A 1 Terabyte disk will typically have hundreds of thousands of tracks, and each track will store many millions of bits of data, so there would be billions of bits of data on the platter. Disk drives often have several platters. each with it own read/write arm. Platters are often double sided.
Characteristics
Hard disks are:
- much slower than memory, often by a factor of around 100.
- much cheaper than memory, again often by a factor of around 100.
- physically quite large and heavy.
- fairly power hungry.
- fairly fragile in terms of shock (such as being dropped), extremes of temperature, or moisture.
Hard disks are a good choice for secondary storage in desktop or laptop computers. They are not a good choice for mobile device - size, weight and power consumption work against them. Although some small, light disk drives have been developed, flash memory is usually the better option.
Interface
Secondary storage is not attached directly to the CPU bus, instead it is attached to an I/O (input/output) port. The CPU accesses the drive via the operating system.
External hard drives often use a USB connector. Internal drives in desktop computers use other standard connectors such as SATA.
File based access
Hard drives (and most secondary storage devices) organise data as files and folders. This is quite different to the way memory storage works.
To store data in memory, the program has to know the exact memory location of the data. To store data on a disk, the program only needs to know the file path of the file. The program doesn't need to know where the file is actually stored on the disk (the operating system takes care of that).

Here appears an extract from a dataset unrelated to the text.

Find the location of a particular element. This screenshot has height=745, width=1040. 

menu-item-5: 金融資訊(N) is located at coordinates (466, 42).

The file path is the full folder name plus the file name. For example in Windows it might be C:\images\pets\cat.jpg. It tells you exactly how to find the file on disk.
Low level interface
Behind the scenes, a disk drive is really just a way of storing lots of bytes. Each track on the drive is made up of sectors, and each sector can store a fixed number of bytes. The sector size if often 512 bytes, but on modern disk drives it is sometimes 4KB.
You cannot read or write individual bytes on a disk. You can only read or write a whole sector.

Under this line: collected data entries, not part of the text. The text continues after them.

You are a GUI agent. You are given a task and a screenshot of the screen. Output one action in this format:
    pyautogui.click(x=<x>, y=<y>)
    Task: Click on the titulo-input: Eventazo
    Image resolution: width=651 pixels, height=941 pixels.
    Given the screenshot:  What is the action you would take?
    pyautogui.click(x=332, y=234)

Most of the sectors on the disk are used to store the actual file data. Some of the disk is used to store information about the files and folders, such as the names, and which sectors the data is located on.
Speed
When you first open a file, the disk has to move the read/write arm to the track where the file data is stored. This introduces a small delay, because the arm has to be physically moved. This delay is called the seek time (the time between the CPU asking for the data, and the data starting to be read from disk), and is usually a fraction of a second. It is also sometimes called the latency.
Once the read/write head is in the correct place, the data can be read as the platter rotates under the head. Modern disks can transfer data at around 100MB per second.
Generally, if you are reading data from one large file, transfer rates cane be quite fast because the read/write head doesn't need to move much. However, in cases where the head does need to move more frequently, the seek time makes disk access much slower. These cases include:
- If you are reading or writing lots of small files, the disk has to seek the start of each new file.
- If you have several programs running, and they are all accessing different files. The disk has to seek backwards and forwards between the files.
Another case if your computers runs out of memory and starts using virtual memory. Again, it is the disk having to swap between different files which causes a slow down.
Fragmentation
Imagine you have a brand new, empty disk. When you write some files onto the disk, as you might expect, the files will be written into consecutive sectors on the disk:
At some point, you will probably delete some files, leaving gaps between the files:
Remember that the files on your disk are not just your documents. There are also applications, temporary files, cache files. Some of these files will be created and deleted without you even knowing. Eventually, the files on the disk will scattered around, and the only free space will be the gaps between the files.
If you need to save a large file, there might not be a gap which is large enough to fit the file. So the file might have to be split and different parts of the file stored in different places on the disk:
The new file has been split, and stored in 3 parts on different parts of the disk. That is OK, buy it makes the file a bit slower to read. The disk has to seek to the start, read part of the file, then seek again to read the next part, then seek again to read the final part. Since seeking is a slow operation, this slows the file access down.
As you continue to add and remove files from the disk, you might eventually reach the stage where a lot of your files are split into many different sections. This is called *fragmentation, and can have a serious effect on disk performance.
The solution is to use a disk defragmenter program. This analyses the disk, and moves data around so that all the files are contiguous (no gaps in the data), and all the free space is in one place.